Start of GIVEN RECORDS
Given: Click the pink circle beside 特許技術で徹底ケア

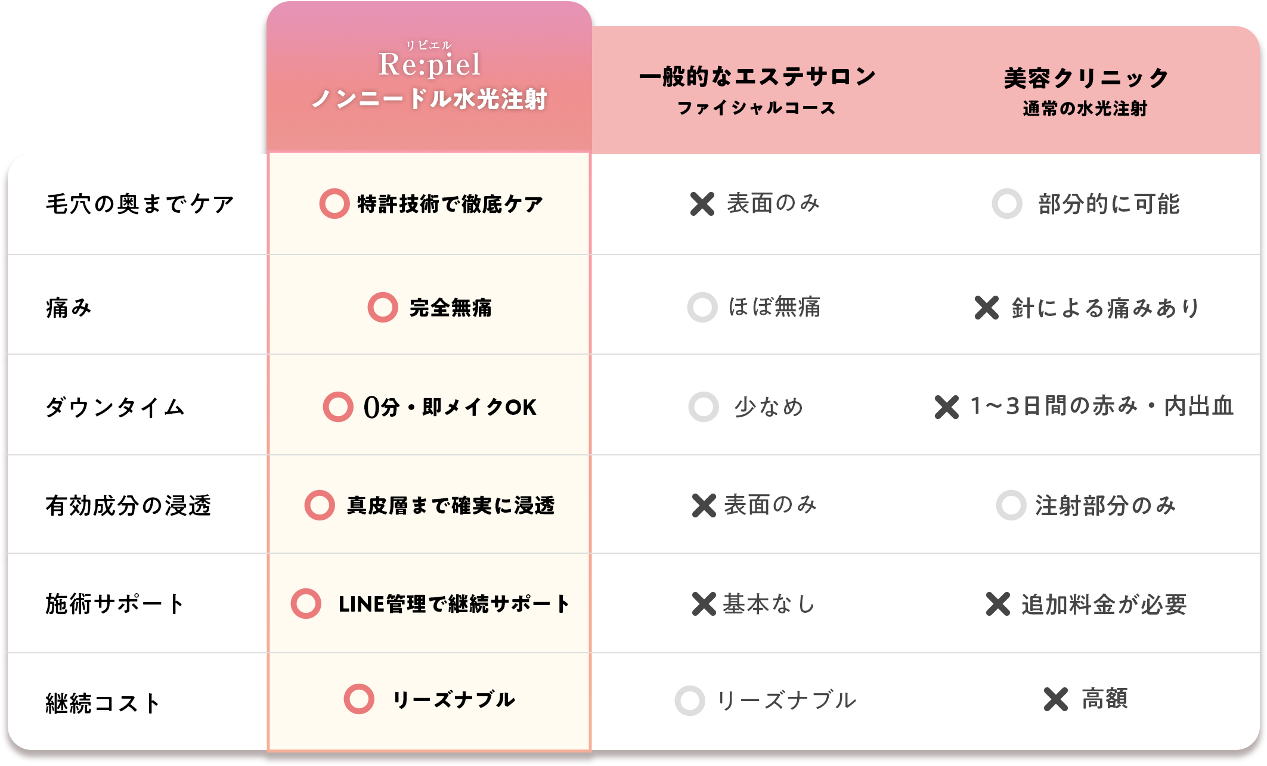Looking at the screenshot, I should point(334,204).
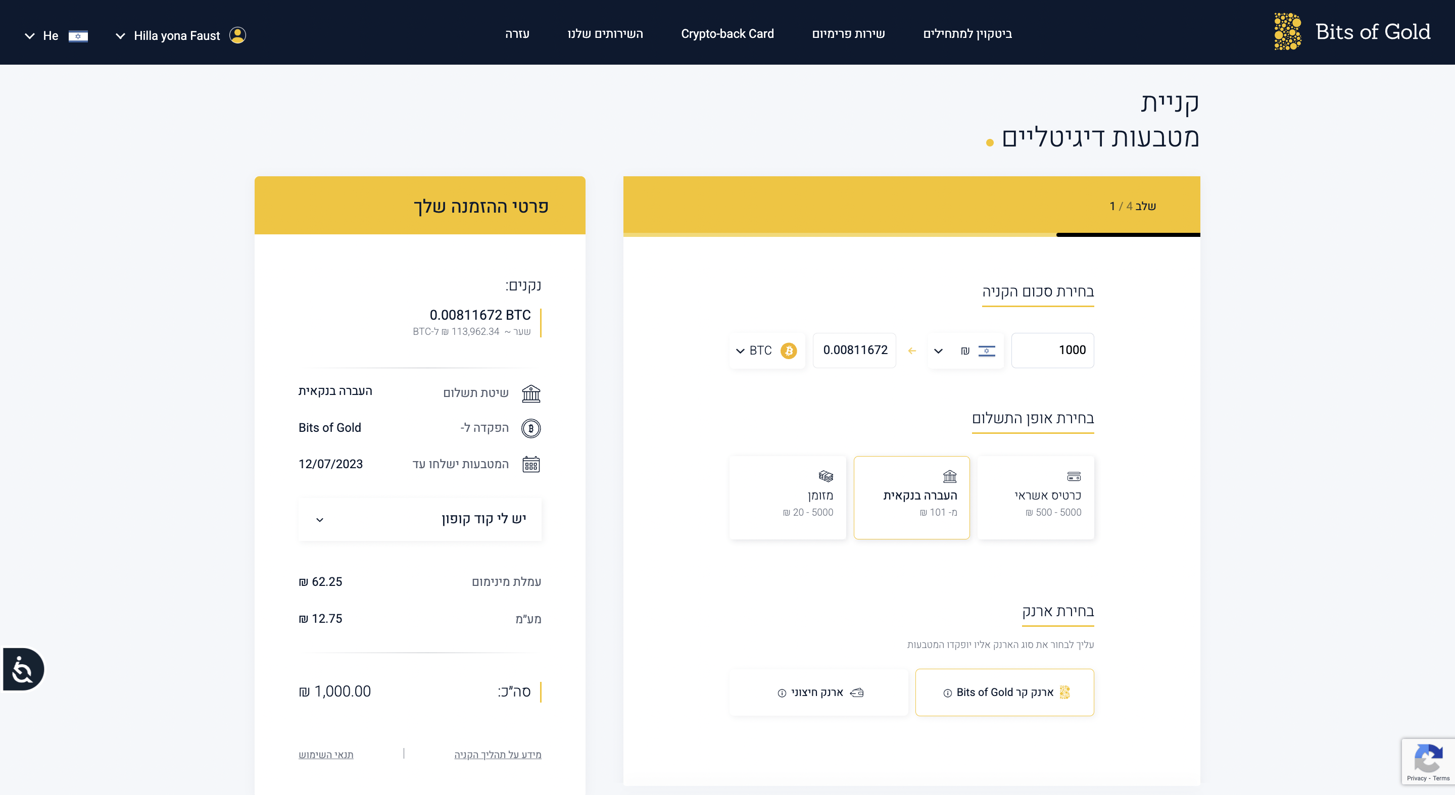Open the accessibility widget at bottom left
This screenshot has height=795, width=1455.
(23, 669)
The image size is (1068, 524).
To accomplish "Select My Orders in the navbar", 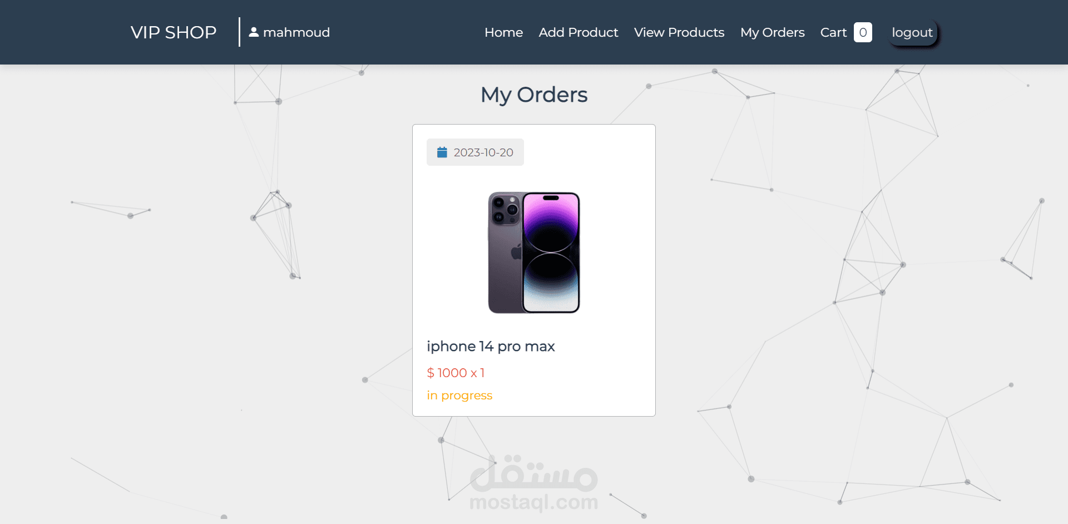I will 773,32.
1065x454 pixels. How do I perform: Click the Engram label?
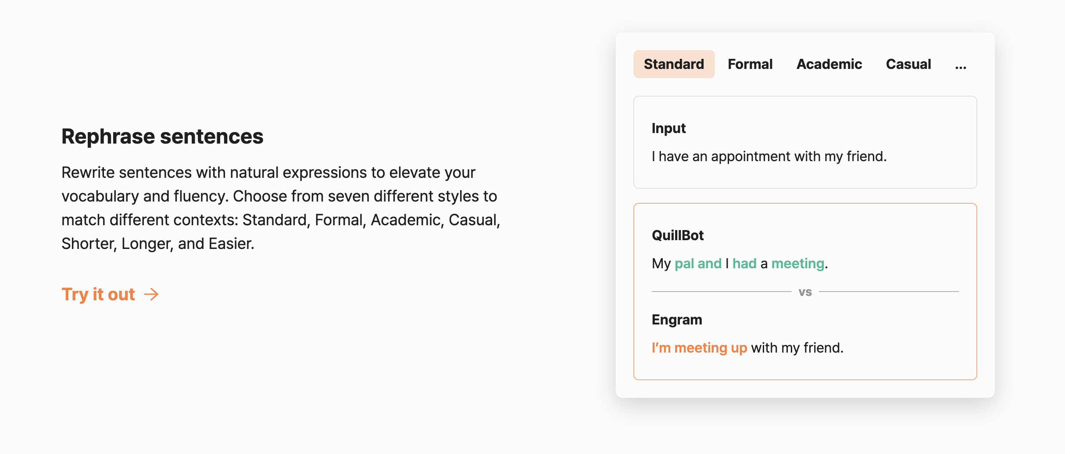[677, 320]
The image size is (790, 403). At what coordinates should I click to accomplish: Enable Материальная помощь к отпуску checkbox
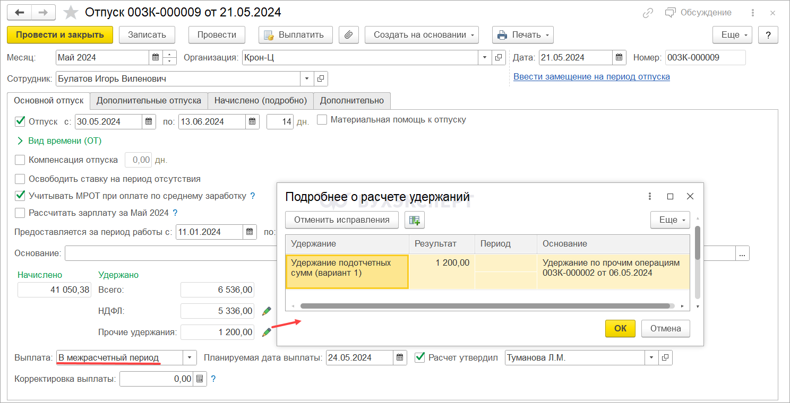[x=322, y=120]
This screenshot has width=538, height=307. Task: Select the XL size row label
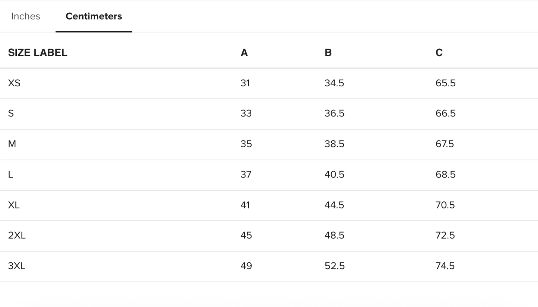(x=14, y=205)
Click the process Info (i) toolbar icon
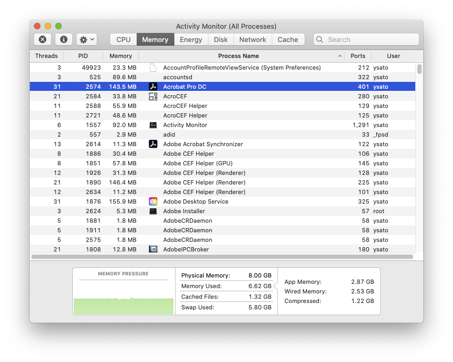This screenshot has height=362, width=453. tap(64, 39)
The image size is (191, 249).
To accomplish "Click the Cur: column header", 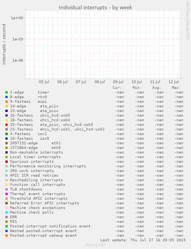I will (x=117, y=88).
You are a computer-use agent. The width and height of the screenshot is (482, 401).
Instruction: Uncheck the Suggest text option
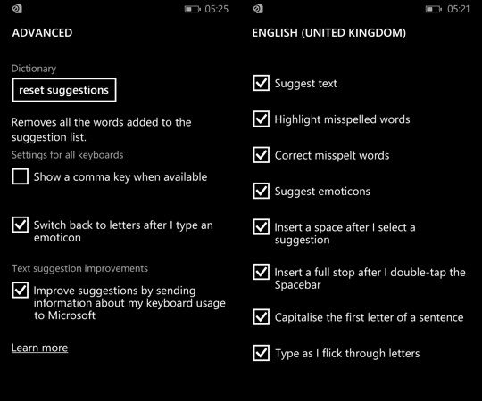coord(262,83)
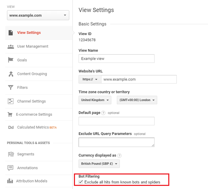
Task: Toggle Exclude all hits from known bots checkbox
Action: tap(81, 182)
End of GIVEN RECORDS
EXERCISE:
Duplicate the lines between the one containing "You are a computer-use" and the end of the lines, inclusive, leaving the pictures out of your answer.

RESPONSE FOR THIS EXERCISE:
You are a computer-use agent. The width and height of the screenshot is (482, 401).
Instruction: Uncheck the Suggest text option
coord(262,83)
Task: Toggle Exclude all hits from known bots checkbox
Action: tap(81, 182)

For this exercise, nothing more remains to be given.